Besonders hart dürften die spätestens 2014 anstehenden personellen Einschnitte die Mitarbeiter der Lufthansa Revenue Services (LRS) im schleswig-holsteinischen Norderstedt treffen. Die 407 dort beschäftigten Bearbeiter des Ticketabrechnungswesens zittern um ihre berufliche Zukunft, seitdem Personalvorstand Stefan Lauer offen verkündete, diese spezielle Dienstleistung solle weitgehend an die zur Lufthansa gehörende, im Ausland ansässige Global Business Services ausgegliedert werden. Dabei ist die Rede von Billiganbietern in Bangkok, Mexiko-Stadt, Krakau sowie in Indien. Auch LRS-Geschäftsführer Reinhard Schäfer kündigte auf einer Betriebsversammlung »einschneidende Maßnahmen« an, ohne allerdings konkret zu werden. Dem Vernehmen nach sollen rund 300 Stellen zur Disposition stehen. Da rund 65 Prozent der Beschäftigten mehr als 15 Jahre bei LRS tätig ist, scheint im Konflikt um zu erwartende betriebsbedingte Kündigungen alles auf eine arbeitsrechtliche Auseinandersetzung hinauszulaufen.

Doch in Norderstedt kursieren auch Ängste vor den Folgen.
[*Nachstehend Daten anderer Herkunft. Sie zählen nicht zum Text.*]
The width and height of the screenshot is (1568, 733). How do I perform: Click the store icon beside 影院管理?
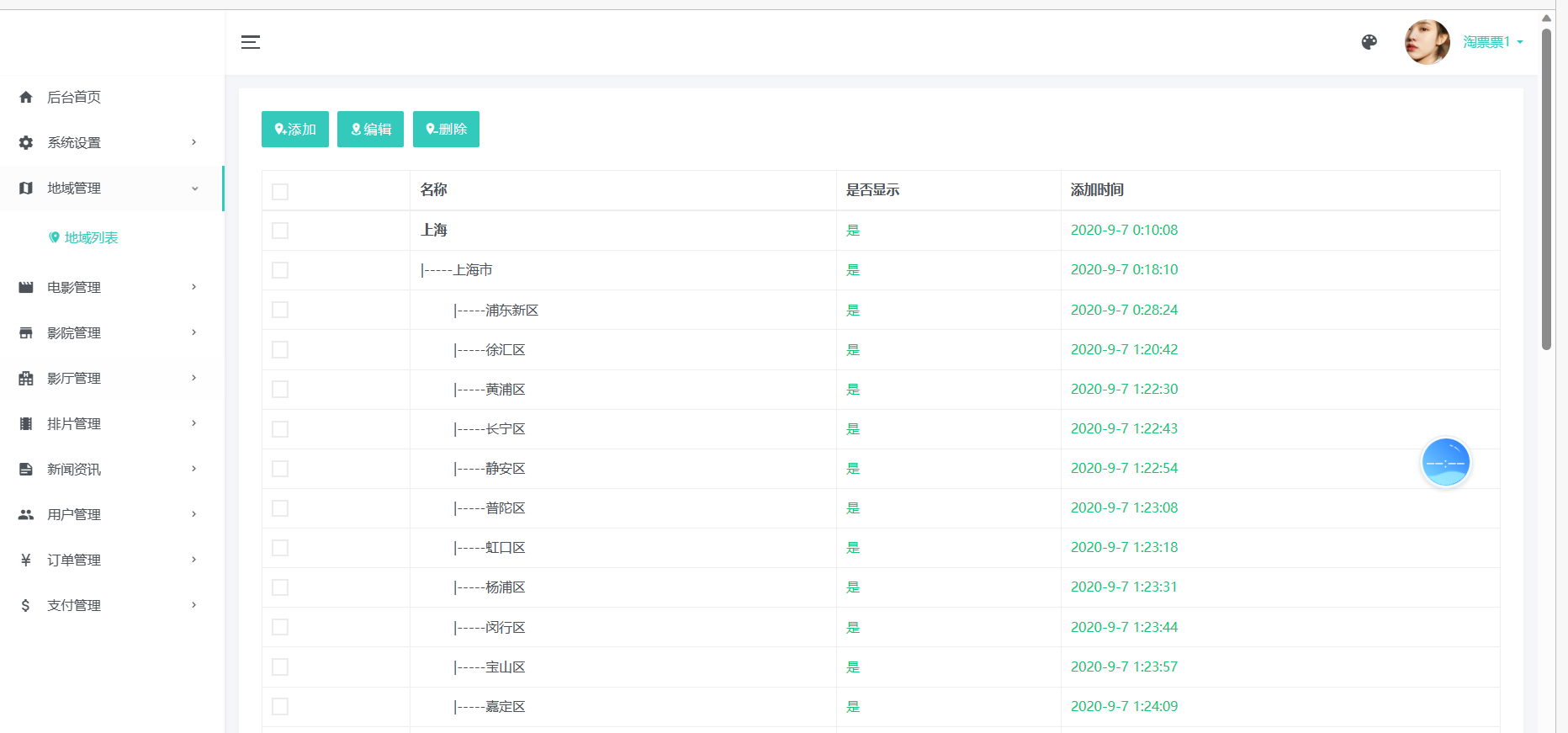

Wird die LRS im befürchteten Ausmaß geschrumpft, fragt sich nicht nur der LRS-Betriebsratsvorsitzende Klaus Kahlcke, inwieweit die Norderstedter Immobilie mit Teilen der Lufthansa-Technik, der Lufthansa-Fracht und dem Lufthansa-Catering überhaupt noch rentabel fortgeführt werden soll, auch wenn es aus der Konzernleitung heißt, am Standort Norderstedt werde festgehalten. Neben den 300 LRS-Stellen könnten also noch mal so viele aus anderen Lufthansa-Tochtergesellschaften auf der Kippe stehen, wenn dem Standort nach betriebswirtschaftlicher Abwägung womöglich doch eine Zukunft abgesprochen wird.
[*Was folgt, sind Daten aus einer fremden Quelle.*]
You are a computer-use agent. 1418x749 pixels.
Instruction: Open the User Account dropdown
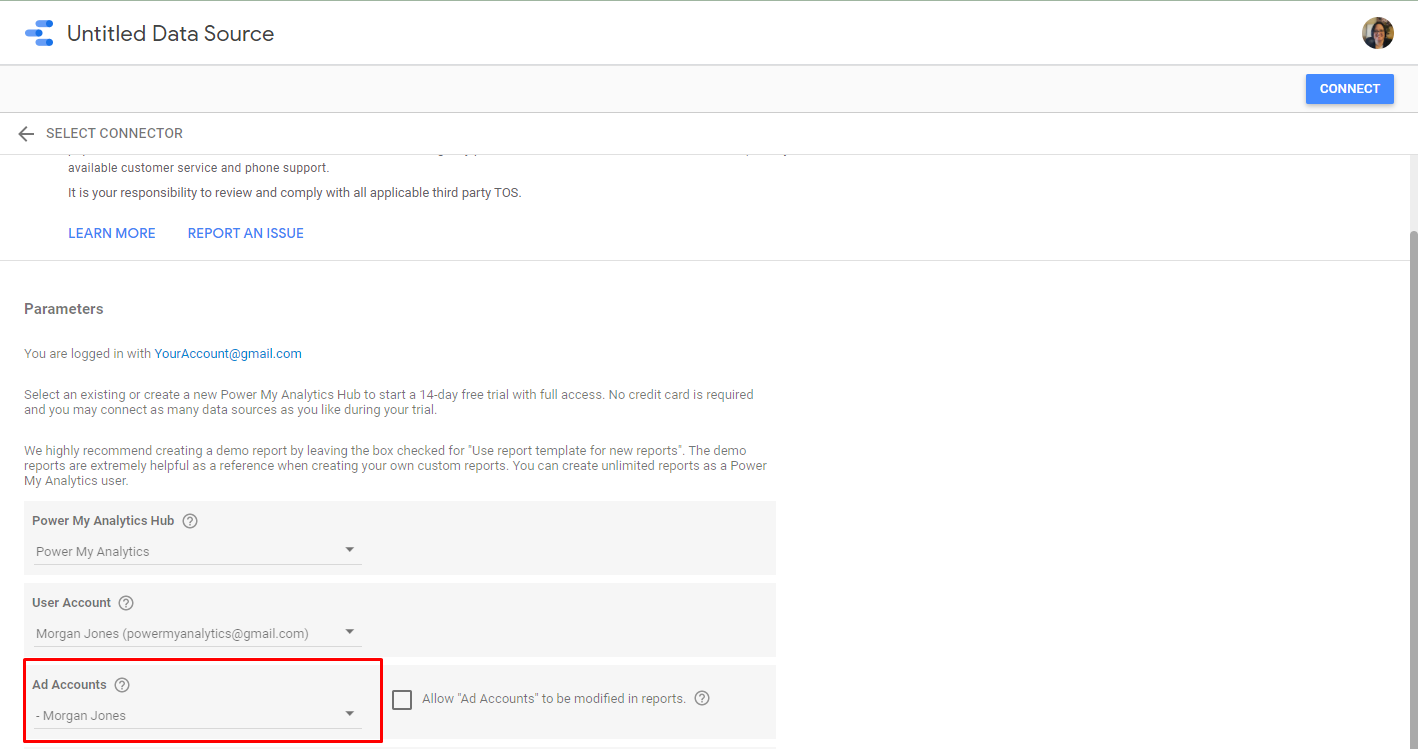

Besonders Frauen wären betroffen

Betroffen sind von einer im Raum stehenden Arbeitslosigkeit insbesondere viele Frauen, die zudem ihre Arbeit in Teilzeit verrichten.

Auch in der Norderstedter Kommunalpolitik weiß man, dass etliche Familien in soziale Schieflage zu geraten könnten, wenn beispielsweise die Abträge für das eigene Haus fortan nicht mehr geleistet werden können. Da ergreift sogar der ehemalige CDU-Landtagsabgeordnete Manfred Ritzek an der Seite der Gewerkschaft ver.di Partei für die verunsicherten Lufthansa-Beschäftigten.

Diese wollen sich jedoch nicht kampflos ihrem Schicksal ergeben und kündigen Proteste an wie zuletzt bei einer Zusammenkunft mit Mitgliedern des Aufsichtsrates und des Vorstandes. Dass die Lufthansa von anderen Standorten Beschäftigte abzieht und in Norderstedt ansiedelt, von diesem Wunschgedanken ist der dortige Oberbürgermeister Hans-Joachim Grote (CDU) beseelt - doch mit dieser Illusion steht er alleine da.